The single question that confronts the court in this appeal is whether the trustee’s fraudulent release of the first trust deed shall be held to prejudice appellee’s rights in favor of appellants. Upon the original hearing of this case, appellants sought to rely upon the rule as announced in Mann v. Jummel, 183 Ill. 523; Connor v. Wahl, 330 Ill. 136; Kennell v. Herbert, 342 Ill. 464; Sundquist v. Rubin, 276 Ill. App. 347, that where the release is executed by the trustee after the indebtedness is past due, in the absence of evidence or notice to subsequent purchasers, such subsequent lien-holders will be protected. It will be found in the cases bearing upon this point that a wrongful and fraudulent release by a trustee, in order to come within the above rule, must be executed after the indebtedness is past due.

Appellants urge that a note becomes due upon the inception or beginning of the day of maturity, and is a past due note from the commencement of that day. They then urge that the note in this case was past due from the inception of the 15th day of September, 1930, and that the release executed by the trustee was executed after the indebtedness was past due, thereby entitling appellants to the benefit of the rule regarding fraudulent releases of trust deeds by trustees, as observed in the foregoing cases.
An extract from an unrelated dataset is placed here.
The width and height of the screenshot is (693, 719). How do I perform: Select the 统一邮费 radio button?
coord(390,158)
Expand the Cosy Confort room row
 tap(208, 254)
The Negotiable Instruments Act provides by see. 85 thereof, Ill. State Bar Stats. 1935, eh. 98, ft 107, that “when a day of maturity falls on Sunday, or a holiday, the instrument is payable on the next succeeding business day.” This would indicate that the obligor had the entire day upon which the instrument fell due to discharge the same. This is further borne out by sec. 86 of said act, which provides as follows: “Where the instrument is payable at a fixed period after date, . . . the time of payment is determined by excluding the day from which the time is to begin to run, and by including the date of payment.” Payment of a note before maturity can be made only by consent of the holder. It is stated in Daniel on Negotiable Instruments, Vol. 2, p. 1394, sec. 1235, that payment may be demanded at any time after the commencement of business hours of the day of the maturity of the note; that the maker has the whole day in which he is privileged to make payment, and although he should in the course of the day refuse payment, yet he may subsequently upon the same day exercise his right to make payment.
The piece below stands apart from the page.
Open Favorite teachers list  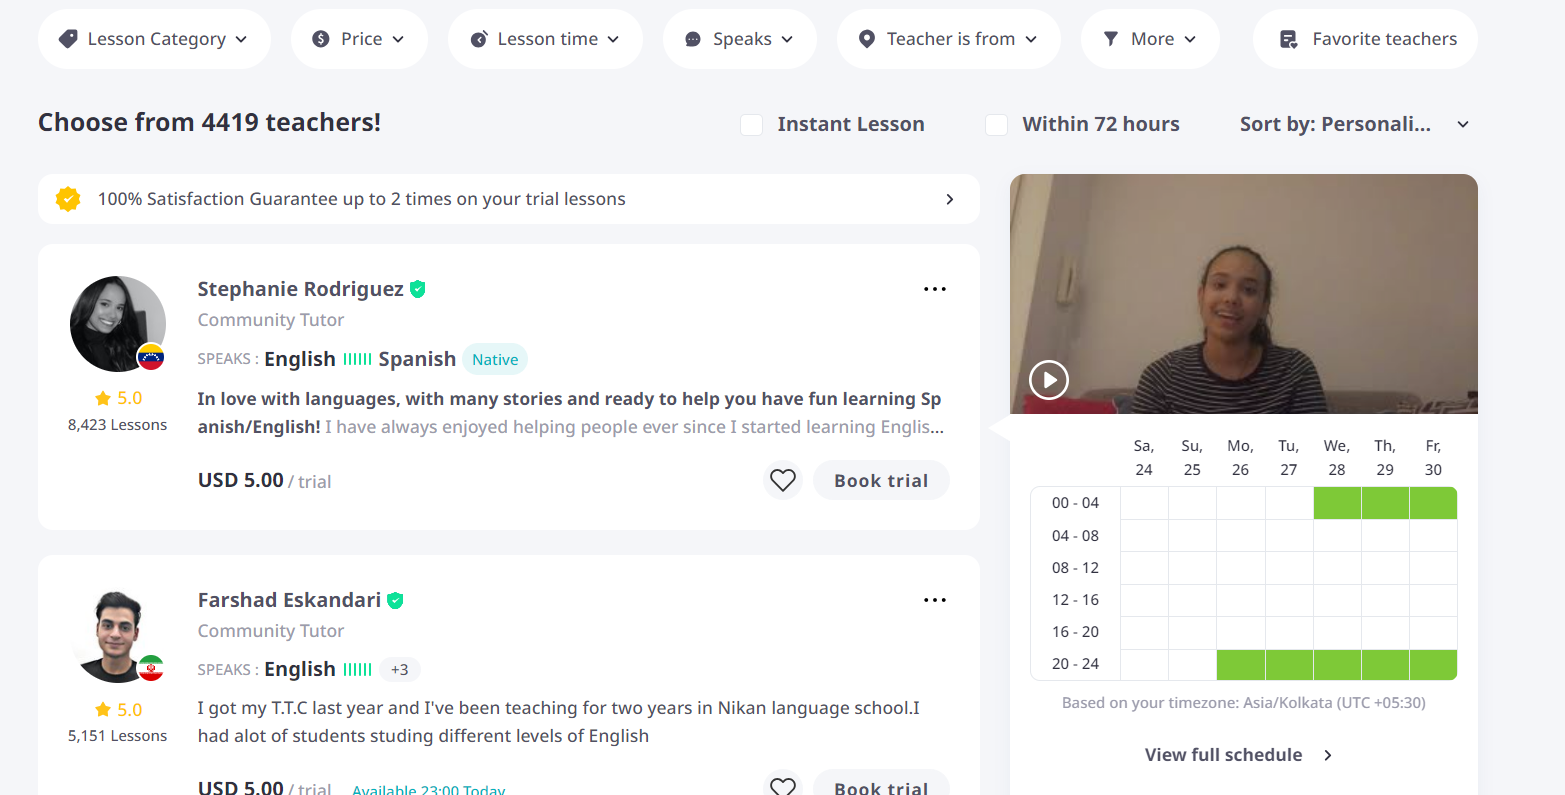1365,39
We are of the opinion that the maker of an obligation to be discharged on a given date, such as September 15, 1930, the due date of this particular debt, has the entire day to discharge the debt. The rule of law in such instances is that in determining the time of payment, the date of payment shall be included within the period fixed for satisfaction of the debt. (Sec. 86 of the Negotiable Instruments Act, Ill. State Bar Stats. 1935, ch. 98, If 108.) An obligation or bond for the performance of certain conditions to be performed on or before a given date includes the day fixed in the bond for the performance thereof, and a suit brought thereon prior to the expiration of the time fixed is prematurely brought. Sumner v. Smysor, 273 Ill. App. 588. A recent case directly upon the question involved herein, as to when an obligation is past due, will be found in that of Krasnow v. Krasnow, 253 Mass. 528, 149 N. E. 321. That was an action upon a promissory note, dated April 5, 1923, due in three months. The due date was July 5, 1923. Suit was instituted on July 5, 1923. It was held that the action was prematurely brought, and that in view of sec. 86 of the Negotiable Instruments Act, the maker was entitled to the whole of the due date in which to pay the note. There is no other rule that could be applied in such cases, because if it should be considered that a note was past due upon the due date, it therefore must necessarily follow that the same became due and payable on the day previous. Otherwise the holder thereof could arbitrarily fix upon any hour of the day due for payment of the obligation, and treat it as past due from that moment on.